Symptoms to Recognize
CAP typically comes on with a combination of respiratory and whole-body symptoms. You might experience a cough that produces mucus (sometimes rust-colored or greenish), chest pain that worsens when you breathe deeply, shortness of breath, and fever with chills. Fatigue, body aches, and loss of appetite are common. Some people, particularly older adults, may have confusion or a drop in alertness as one of the first noticeable signs, even before a cough develops.
“Atypical” pneumonia, often caused by Mycoplasma, tends to come on more gradually. It may feel more like a lingering cold with a dry cough and mild fever rather than the sudden, high-fever illness associated with bacterial pneumonia. Both forms still need medical attention.
How It’s Diagnosed
A chest X-ray is the standard tool for confirming pneumonia. It can reveal areas of consolidation, which are patches where the air sacs in your lungs have filled with fluid or pus instead of air. However, chest X-rays miss a meaningful number of cases. In one study comparing X-rays to CT scans, 27% of patients who had pneumonia visible on CT had a negative or inconclusive X-ray. If your symptoms strongly suggest pneumonia but the X-ray looks normal, your doctor may order a CT scan for a more detailed look.
Blood tests and sputum cultures can help identify the specific germ causing the infection, which guides treatment decisions. Pulse oximetry, a painless clip placed on your finger, measures your blood oxygen level and helps determine how severely the infection is affecting your breathing.
How Doctors Assess Severity
Not everyone with CAP needs to be in a hospital. Doctors use scoring tools to gauge how serious the infection is. One widely used system, called CURB-65, evaluates five factors: confusion, kidney function, breathing rate, blood pressure, and whether you’re 65 or older. Each factor gets one point. A score of 0 or 1 suggests the pneumonia is mild to moderate, and you may be treated at home. A score of 2 or higher points toward hospitalization.
The stakes at the severe end are real. Mortality rates can reach up to 50% in patients who develop serious complications like sepsis (a body-wide infection response) or respiratory failure.
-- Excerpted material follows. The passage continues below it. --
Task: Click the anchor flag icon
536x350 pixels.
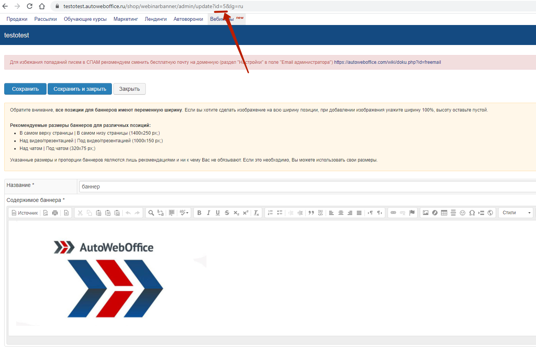Action: coord(412,213)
That’s why getting evaluated early matters, especially if you have underlying health conditions or are in an older age group.
Treatment and What to Expect
Bacterial CAP is treated with antibiotics. For otherwise healthy adults with mild pneumonia, treatment is typically an oral antibiotic taken at home for five to seven days. People with chronic conditions or more severe symptoms may need a different antibiotic combination or a course given through an IV in the hospital. Viral pneumonia doesn’t respond to antibiotics, though antiviral medication may be used if influenza is identified early enough.
Most people start feeling noticeably better within a few days of starting treatment, but full recovery takes longer than many expect. Some people return to normal routines in one to two weeks, while others need a month or more. Fatigue is especially persistent: most people continue to feel tired for about a month after the infection clears. If your symptoms haven’t improved after a reasonable stretch, your doctor may repeat imaging to check for other conditions that could be causing lingering problems.
Preventing CAP
Vaccination is the most effective preventive step. The CDC recommends pneumococcal vaccination for all adults 50 and older, as well as for adults 19 through 49 who have certain risk conditions like chronic lung or heart disease, diabetes, or immune system problems. Several vaccine options are available (PCV15, PCV20, and PCV21), and if PCV15 is used, a follow-up dose of a different pneumococcal vaccine is recommended to broaden protection.
Annual flu vaccination also reduces CAP risk, since influenza is a leading viral cause and can pave the way for a secondary bacterial pneumonia. Beyond vaccines, the basics still apply: frequent handwashing, avoiding close contact with people who are visibly ill, quitting smoking, and limiting alcohol intake all help keep your lungs’ natural defenses intact.